IBM Hardens Its Servers, Adds SANs Connection
IBM continues to push into the Windows 2000 (Win2K) enterprise server space by announcing two new 4-way servers, the Netfinity 7100 and Netfinity 7600.
April 2, 2000
On March 20, IBM continued its push into the Windows 2000 (Win2K) enterprise server space by announcing two new 4-way servers, the Netfinity 7100 ($7000) and Netfinity 7600 ($9940). Netfinity is IBM’s departmental server offering based on Intel architecture. In an interview with Tom Bradicich, director of Architecture & Design for IBM Netfinity Servers, he described how IBM is hardening its Netfinity servers for use with Win2K. IBM’s efforts span the range of activities from improving software quality, adding new features to hardware, and improving its servers’ fault-tolerant capabilities.

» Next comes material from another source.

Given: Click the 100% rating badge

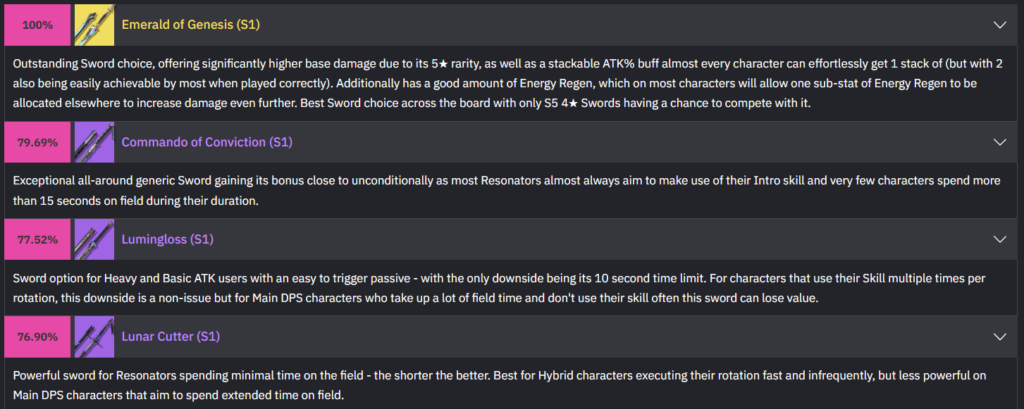Looking at the screenshot, I should click(38, 24).
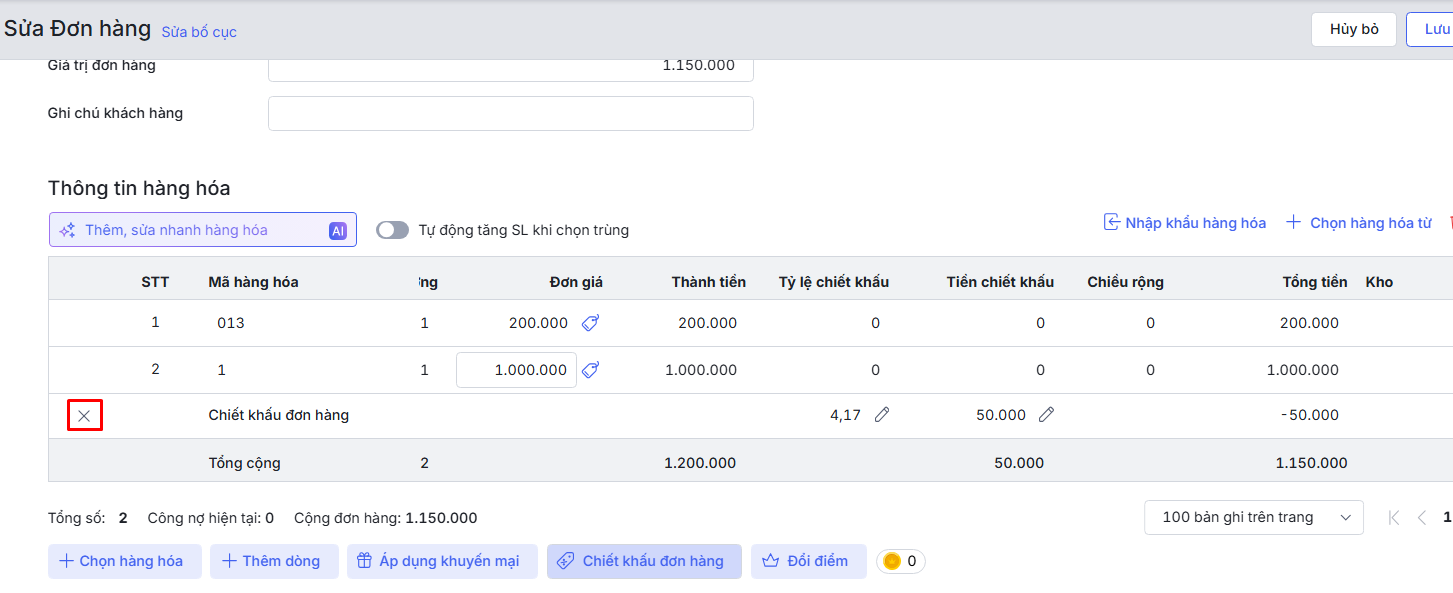Go to previous page of records
Screen dimensions: 1453x593
click(1421, 517)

According to Bradicich, "Windows 2000 couldn’t have come at a better time because it adds capabilities that allow us to do this kind of work and be successful." Much of IBM's work leverages its X-architecture development from previous OSs using techniques the company developed in the past on the Win2K platform.IBM has added an Advanced System Management Processor to its Netfinity systems that monitors the health of the system and can control the server remotely. At the moment, IBM is using its Remote Connect feature to offer service with a 99.99 percent uptime guarantee. That commitment translates into roughly 1 hour of downtime per year. The X-architecture provides Netfinity systems with a fail-over node. This fault tolerance has let IBM experiment with methods to make its systems more reliable. For example, IBM offers a software regeneration technology that moves activity to an inactive mode and then reboots or refreshes the other nodes, one at a time. Netfinity also offers ActivePCI, which lets you incrementally add more networking capability to the system while it's up and running. Another new feature, a power fuel gauge, checks the electricity delivered to the server to predict power requirements. IBM developed this last technology as part of its OnForever initiative.Bradicich said that IBM is attacking reliability from all angles. New technologies you can expect to see in the company's servers include:
•Chipkill memory, special memory that lets a server recover from memory chip failure, a feature IBM is offering for 8 bits of memory failure
•Special diagnostic features for IBM's device drivers
•Hot swap memory
•Extensive scalability As part of the Netfinity announcement, IBM has said it plans to mate its two new Netfinity servers with its Storage Area Network (SAN) offerings. These types of announcements are part of a growing trend of for enterprise server vendors to differentiate their server products by selling server and storage combinations.IBM’s announcement is unique in that the company's new line of SANs devices are full fibre channel implementations. Only EMC’s CLARiiON division offers full fibre channel units in the industry. IBM’s FastT500 RAID controller unit is fast, offering a 300MBps throughput. Typically, controllers are in the 100MBps range. This controller can manage 220 hard disks or up to 8TB of storage in a set of connected devices, and costs $36,750. A new fibre network adapter card, the FastT Host Adapter Card ($1500), is now available that wraps IP packets inside fibre channel frames for a 300Mbps throughput.Additionally, IBM has added the Netfinity Fibre Channel Storage Manager Partition Enhancement 1.0 ($7400) to its Netfinity Fibre Channel Storage Manager software offerings. This partitioning software manages disk space on storage devices between servers, applications, and users. The partition manager can offer dedicated partitions on a storage device for up to eight different hosts.IBM is also working with Intel, Microsoft, and PC Doctor to develop a common diagnostic model, and is active in the Distributed Management Task Force. IBM will have an announcement about its next-generation Summit architecture soon; that architecture will appear in 2001.Bradicich also mentioned efforts underway in his group to provide a software predictive failure analysis capability in the IBM Netfinity server line. This tool analyzes the patterns of counters and indicators before failures and learns to recognize impending failures and intervene before they occur.